[Your goal]:
The response should consist of every record, reproduced exactly.

Top of Information

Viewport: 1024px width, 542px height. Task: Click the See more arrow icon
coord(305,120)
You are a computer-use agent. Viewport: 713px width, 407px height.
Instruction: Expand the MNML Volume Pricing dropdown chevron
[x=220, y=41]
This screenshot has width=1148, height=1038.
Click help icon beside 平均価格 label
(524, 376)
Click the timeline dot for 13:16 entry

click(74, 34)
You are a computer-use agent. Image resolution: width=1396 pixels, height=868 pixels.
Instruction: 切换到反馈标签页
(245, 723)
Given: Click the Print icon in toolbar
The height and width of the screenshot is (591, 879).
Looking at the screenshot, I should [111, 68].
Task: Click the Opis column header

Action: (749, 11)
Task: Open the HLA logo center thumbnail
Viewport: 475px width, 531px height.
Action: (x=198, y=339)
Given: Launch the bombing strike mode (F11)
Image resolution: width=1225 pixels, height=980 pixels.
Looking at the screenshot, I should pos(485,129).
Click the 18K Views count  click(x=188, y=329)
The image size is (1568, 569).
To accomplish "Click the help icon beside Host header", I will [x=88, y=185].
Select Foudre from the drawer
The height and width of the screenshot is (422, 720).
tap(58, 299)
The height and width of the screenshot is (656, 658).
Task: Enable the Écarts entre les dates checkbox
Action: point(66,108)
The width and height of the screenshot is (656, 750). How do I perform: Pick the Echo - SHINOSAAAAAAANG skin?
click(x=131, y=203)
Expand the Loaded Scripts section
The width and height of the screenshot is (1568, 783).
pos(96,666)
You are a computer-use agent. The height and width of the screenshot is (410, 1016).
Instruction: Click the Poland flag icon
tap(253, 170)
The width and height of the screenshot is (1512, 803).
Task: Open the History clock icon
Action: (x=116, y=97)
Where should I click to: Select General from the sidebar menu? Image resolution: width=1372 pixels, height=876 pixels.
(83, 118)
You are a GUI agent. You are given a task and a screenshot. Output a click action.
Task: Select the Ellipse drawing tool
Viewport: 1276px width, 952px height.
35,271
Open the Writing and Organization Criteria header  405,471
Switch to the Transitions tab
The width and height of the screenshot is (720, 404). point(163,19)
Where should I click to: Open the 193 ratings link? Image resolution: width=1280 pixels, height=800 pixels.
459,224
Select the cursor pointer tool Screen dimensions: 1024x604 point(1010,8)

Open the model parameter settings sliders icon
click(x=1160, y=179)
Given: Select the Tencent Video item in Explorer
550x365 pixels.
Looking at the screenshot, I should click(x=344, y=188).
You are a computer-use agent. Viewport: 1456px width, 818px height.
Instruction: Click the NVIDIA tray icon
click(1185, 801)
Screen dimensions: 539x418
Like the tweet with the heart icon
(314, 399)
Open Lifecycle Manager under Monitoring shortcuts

Bottom of Information

[Result below]:
Viewport: 1024px width, 542px height. Task: Click the See more arrow icon
coord(305,120)
You are a computer-use agent. Viewport: 713px width, 407px height.
Instruction: Expand the MNML Volume Pricing dropdown chevron
[x=220, y=41]
This screenshot has width=1148, height=1038.
Click help icon beside 平均価格 label
(524, 376)
Click the timeline dot for 13:16 entry

click(74, 34)
You are a computer-use agent. Image resolution: width=1396 pixels, height=868 pixels.
Instruction: 切换到反馈标签页
(245, 723)
Given: Click the Print icon in toolbar
The height and width of the screenshot is (591, 879).
Looking at the screenshot, I should [111, 68].
Task: Click the Opis column header

Action: (749, 11)
Task: Open the HLA logo center thumbnail
Viewport: 475px width, 531px height.
Action: (x=198, y=339)
Given: Launch the bombing strike mode (F11)
Image resolution: width=1225 pixels, height=980 pixels.
Looking at the screenshot, I should pos(485,129).
Click the 18K Views count  click(x=188, y=329)
The image size is (1568, 569).
To accomplish "Click the help icon beside Host header", I will [x=88, y=185].
Select Foudre from the drawer
The height and width of the screenshot is (422, 720).
tap(58, 299)
The height and width of the screenshot is (656, 658).
Task: Enable the Écarts entre les dates checkbox
Action: point(66,108)
The width and height of the screenshot is (656, 750). How do I perform: Pick the Echo - SHINOSAAAAAAANG skin?
click(x=131, y=203)
Expand the Loaded Scripts section
The width and height of the screenshot is (1568, 783).
pos(96,666)
You are a computer-use agent. The height and width of the screenshot is (410, 1016).
Instruction: Click the Poland flag icon
tap(253, 170)
The width and height of the screenshot is (1512, 803).
Task: Open the History clock icon
Action: (x=116, y=97)
Where should I click to: Select General from the sidebar menu? Image resolution: width=1372 pixels, height=876 pixels.
(83, 118)
You are a GUI agent. You are given a task and a screenshot. Output a click action.
Task: Select the Ellipse drawing tool
Viewport: 1276px width, 952px height.
35,271
Open the Writing and Organization Criteria header  405,471
Switch to the Transitions tab
The width and height of the screenshot is (720, 404). point(163,19)
Where should I click to: Open the 193 ratings link? Image resolution: width=1280 pixels, height=800 pixels.
459,224
Select the cursor pointer tool Screen dimensions: 1024x604 point(1010,8)

Open the model parameter settings sliders icon
click(x=1160, y=179)
Given: Select the Tencent Video item in Explorer
550x365 pixels.
Looking at the screenshot, I should click(x=344, y=188).
You are a computer-use agent. Viewport: 1456px width, 818px height.
Instruction: Click the NVIDIA tray icon
click(1185, 801)
Screen dimensions: 539x418
Like the tweet with the heart icon
(314, 399)
Open Lifecycle Manager under Monitoring shortcuts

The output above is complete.